MedPage Today reported, "In a study that specifically scrutinized the effects of statin therapy on triglycerides, researchers said that rosuvastatin (Crestor) significantly reduced the blood lipid that has been linked to coronary artery disease better than placebo." In the study, "Mexican patients treated with rosuvastatin 10 mg reduced triglycerides by 26%, while patients treated with rosuvastatin 20 mg reduced triglycerides by 33%. Placebo patients reduced triglycerides by 8%." Epidemiologist Juan Talavera, MD, of the Instituto Mexicano del Seguro Social in Mexico City, said during a poster presentation at the 2010 American College of Cardiology meeting, "In addition, rosuvastatin use significantly improved the artherogenic lipid profile."
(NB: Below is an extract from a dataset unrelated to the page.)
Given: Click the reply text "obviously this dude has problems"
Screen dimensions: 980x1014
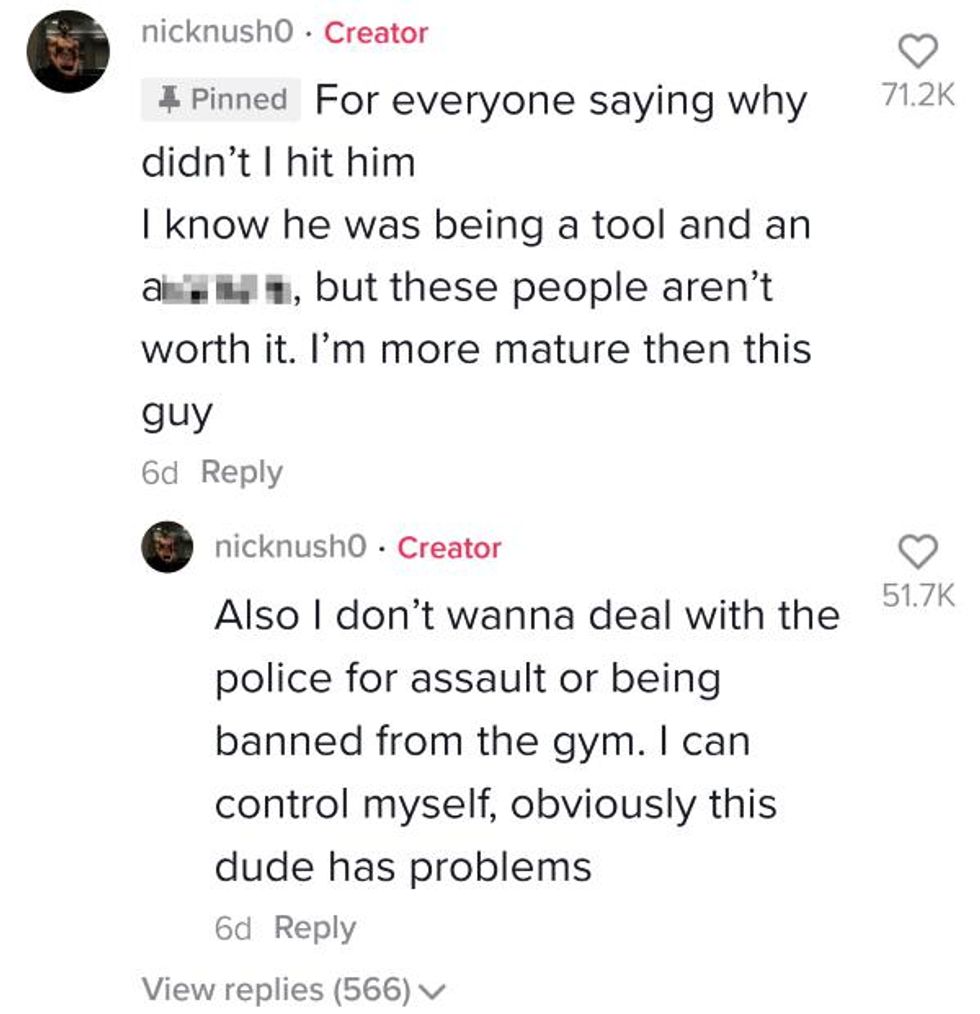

Higher Lipitor Dose May Lower Heart Attack, Stroke Risk For Some Patients.
The AP reported, "A reanalysis of research data found a high dose of popular cholesterol pill Lipitor [atorvastatin calcium] lowers risk of heart attack and stroke in some patients with both heart disease and kidney disease, the drug's maker said Monday." Pfizer Inc. "said the new analysis, which it funded, included patients with both those diseases who also were either obese or had metabolic syndrome." When comparing "patients getting the starter dose of 10 milligrams of Lipitor," to "those getting 80 milligrams of Lipitor," those receiving the larger dose "had one-third the risk of cardiovascular complications," according to findings presented Monday at the meeting of the American College of Cardiology.